Motorsport: Reservat der Vollgasbranche?!

Motorsport : Reservat der Vollgasbranche?!

Zur Berichterstattung über das Eifel-Rallye-Festival, das von einem schweren Unfall überschattet war, schreiben Winfried Herberich und Klaus Franken:

In einem Beitrag wird die Veranstaltung vollmundig als „Hochamt des historischen Rallyesports“ angepriesen. Um ein Haar wäre ein Requiem daraus geworden. Nach einem solch tragischen Ereignis wie in Darscheid mit Verletzten und Schwerverletzten hätte die Veranstaltung abgebrochen und ersatzlos gestrichen werden müssen. Es ist nur eine Frage der Zeit, bis es auch Tote gibt. Wollen Veranstalter und genehmigende Gemeinden und Behörden dieses Risiko eingehen?

Dabei überwiegen die Nachteile, zum Beispiel der Imageschaden für das den sanften Tourismus preisende „Gesundland Vulkaneifel“. Nichts ist sanft und gesund an dieser Art, eine ganze Region mit Lärm und Abgasen zu belasten.

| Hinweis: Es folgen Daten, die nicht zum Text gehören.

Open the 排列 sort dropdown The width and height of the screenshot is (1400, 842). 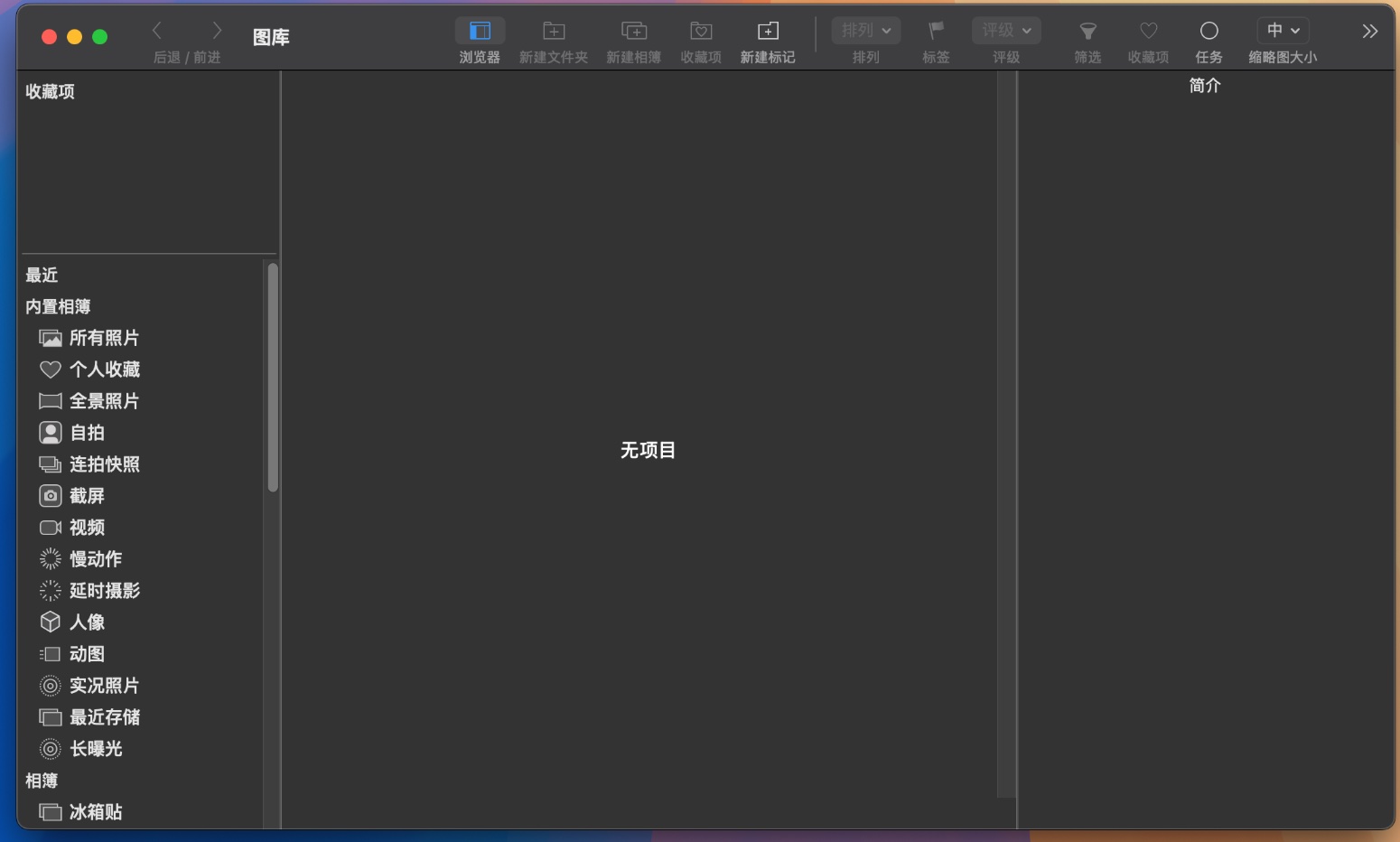tap(865, 31)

Es ist ja nicht nur die Rallye, es sind ja die vielen motorsportlichen Veranstaltungen auf dem Nürburgring und die damit verbundenen umweltbelastenden Begleiterscheinungen, es sind auch die Horden von Motorradfahrern, die an den Wochenenden durch die Eifeldörfer krachen und eine ganze Gegend verlärmen. Es hat den Anschein, als sollte eine ganze Region als Reservat für die Vollgasbranche geopfert werden. Andernorts hat man sich, was Zukunftsplanung angeht, mit dem Abgesang auf den Verbrennungsmotor abgefunden. Im Vulkaneifelkreis toben sich unter dem Deckmäntelchen der Historie auch die besonders schadstoffausstoßenden Vehikel aus.

Die, denen es Spaß macht, bei solchen Veranstaltungen dabei zu sein und die, die meinen, Geld damit zu machen, sollten sich überlegen, ob eine verantwortungsvolle, unter Nachhaltigkeitsgesichtspunkten handelnde Gesellschaft sich solche Dinge noch leisten kann. Genauso wenig wie wir uns Massentourismus, Billigflüge, industrielle Landwirtschaft, Autobahnen, Lückenschluss und, und, und noch leisten können. Wir müssen lernen zu verzichten, damit wir mittelfristig und langfristig gewinnen. Auch Verzicht kann Spaß machen.

Winfried Herberich, Senscheid

Zum Kommentar „Sicher machen oder verbieten“ (TV vom 20./21. Juli):

Zu den Äußerungen von Lars Ross ist Folgendes anzumerken: Eine Rallye-Veranstaltung muss nicht – im Gegensatz zu vielen Fußballspielen – auf Kosten der Steuerzahler vor, während und nach Beendigung polizeilich gesichert werden.

Beim Fußball kommen hinzu: Verletzte durch Feuerwerkskörper, Schlägereien der sogenannten Fans, die behandelt werden müssen.

Auch Randale auf Bahnhöfen sowie beschädigte Zugabteile gehören bei den so oft gepriesenen Fußballspielen doch zur Tagesordnung an vielen Wochenenden. Hat man Ähnliches schon einmal von einer Rallye-Veranstaltung gehört?

Selbst militärische Konflikte sind schon durch Fußballspiele ausgelöst worden, ich erinnere an den  „Fußballkrieg“ zwischen El Salvador und Honduras im Jahr 1969. Solches ist mit Sicherheit nach einer Rallye-Veranstaltung nicht zu erwarten.

Natürlich ist jeder Verletzte oder Tote einer zu viel, gleich bei welcher Veranstaltung.

Vielleicht lässt sich Herr Ross im nächsten Jahr vom Veranstalter der Rallye einladen und nimmt Einblick in das im Vorfeld mit großer Sorgfalt erarbeitete Sicherheitskonzept.